#### Alıntılanan Bölüm:
--

Genel
Kadim Bir İbadet: ORUÇ
Bu yazı tumhaber.com’dan alıntılanmıştır.
Dinlerin ortak noktaları farklı noktalarından daha fazladır ve günümüzde yeryüzünde mevcut olan dinler arasında birçok ortak noktalar bulunmaktadır. Bunun sebebi de Din’in, ilahi kökenli olması ve Hz. Adem’den Hz. Muhammed’e gelinceye kadar temelde aynı esaslara dayanmasıdır. İşte bu ortak noktalardan birisi de neredeyse bütün dinlerde bulunan oruç ibadetidir.
Oruç, Hz. Adem’den beri devam eden ve bugün İslam öncesi dinlerde de bulunan kadim bir ibadet çeşididir. Yüce Allah Kur’an-ı Kerim’de orucun, İslam’dan önce de bulunduğunu haber vermiştir: “Ey iman edenler, oruç, sizden öncekilere farz kılındığı gibi, Allah’a karşı gelmekten sakınasınız diye, sayılı günlerde size de farz kılındı. (Bakara 2/183-184). Bu ayetten, orucun sadece Muhammed ümmetine has kılınmadığını, kadim bir ibadet şekli olarak İslam öncesi dinlerde ve ümmetlerde de bulunduğu anlaşılmaktadır.
Oruç insanı, hayvanî duygulardan alıkoymak ve nefsânî arzulardan uzaklaştırmak için farz kılınmış bir ibadettir. Bu amaçla oruç tutan melekiyet kazanmış ve meleklerin yaradılışına benzemiş/yaklaşmış olmaktadır. Zira melekler nurdan yaratılmış, yemekten, içmekten ve cinsel ilişkiden münezzeh varlıklardır.

--

#### Veri Bloğu:
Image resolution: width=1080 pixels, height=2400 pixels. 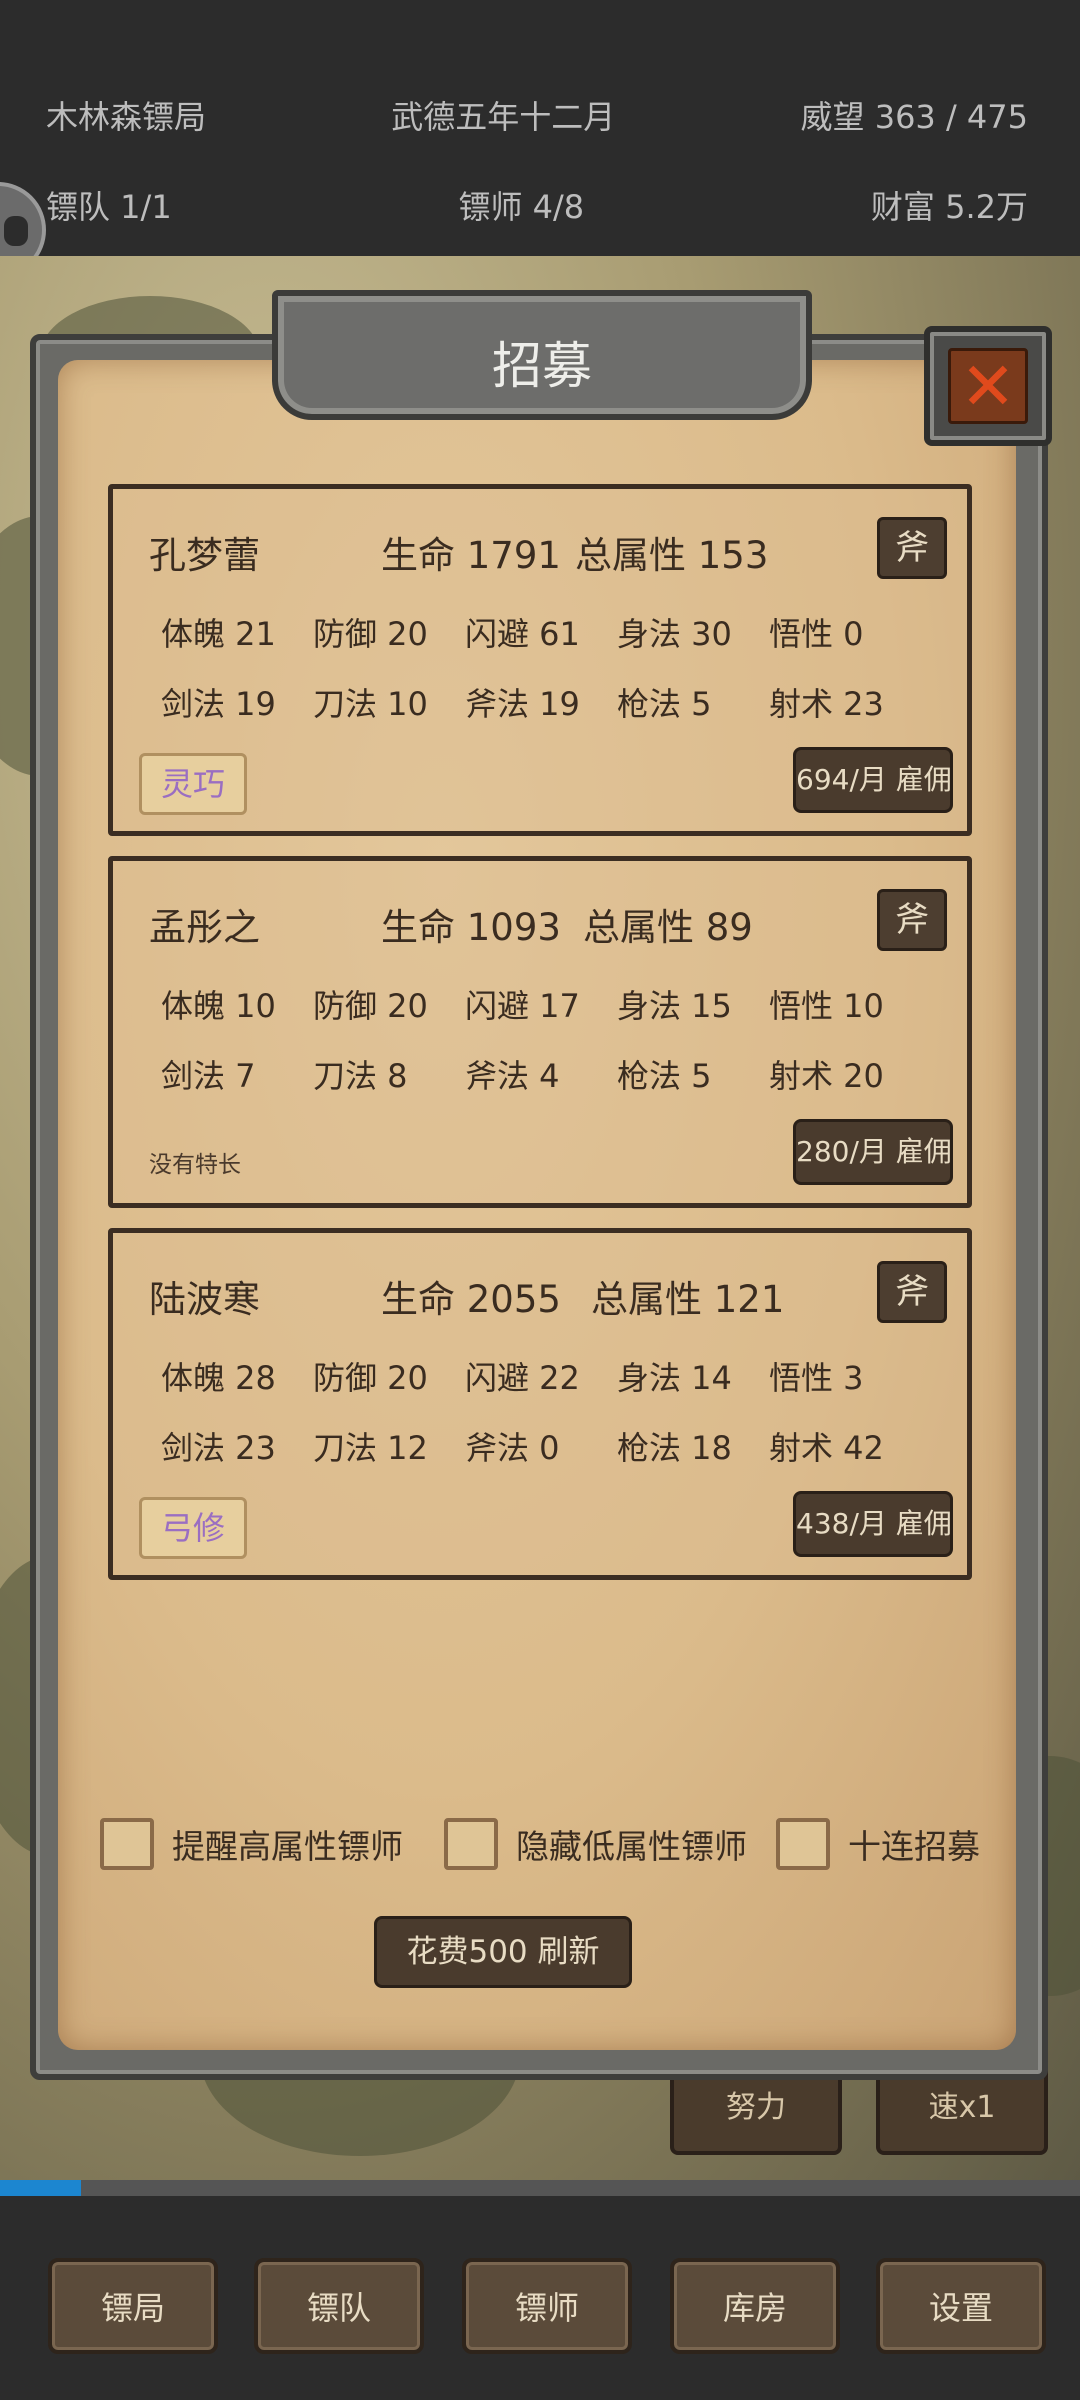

--

#### Etkinlik Listesi:
**a)** Oruç konulu yazıya göre melekler neyden yaratılmıştır?
**b)** Oruç konulu yazıyı son cümlesinden sonra sürdürün.

#### Çözülmüş Problemler:
**a)** Melekler nurdan yaratılmıştır.

**b)**
Diğer dinlerin aksine İslam’a göre orucun zamanı, kuralları ve şartları bizzat dinin Kutsal kitabında ve Peygamberinin sünnetinde belirlenmiştir. Hıristiyanlıkta ve Yahudilikte olduğu şekilde hiçbir kimsenin, otoritenin veya kurumun bunları değiştirme yetkisi yoktur. Zira Yüce Allah Kur’an’da orucun zamanını, başlayış ve bitiş süresini, oruç tutamayanların yapması gereken şeyleri açıklamıştır:
“Ey iman edenler, oruç, sizden öncekilere farz kılındığı gibi, Allah’a karşı gelmekten sakınasınız diye, sayılı günlerde size de farz kılındı”. “İçinizden hasta olan veya yolculukta bulunan, tutamadığı günlerin sayısınca diğer günlerde tutar. Oruca dayanamayanlar, bir düşkünü doyuracak kadar fidye verir”. “Ramazan ayı ki onda Kuran, insanlara yol gösterici ve doğruyu yanlıştan ayırıcı belgeler olarak indirildi. Sizden bu ayı idrak eden, onda oruç tutsun; hasta veya yolculukta olan, tutamadığı günlerin sayısınca diğer günlerde tutsun”. “Oruç tuttuğunuz günlerin gecesi kadınlarınıza yaklaşmanız size helal kılındı… Tan yerinde, beyaz iplik siyah iplikten sizce ayırt edilinceye kadar, yiyin için, sonra orucu geceye kadar tamamlayın”. (Bakara, 2/ 183-185, 187).
Hz. Muhammed Medine’ye hicret ettiğinde Yahudilerin aşure orucunu tuttuklarını görmüş, Yahudilere bunun ne olduğunu sorunca, “Allah’ın İsrail oğullarını Firavunun zulmünden kurtardığı gün” cevabını almıştır. Bunun üzerine “Ben Musa’ya sizden daha yakınım” diyerek hem kendisi aşure orucunu tutmuş ve hem de Müslümanlara tutmalarını öğütlemiştir. (Buhari, Müslim, Ebu Davud).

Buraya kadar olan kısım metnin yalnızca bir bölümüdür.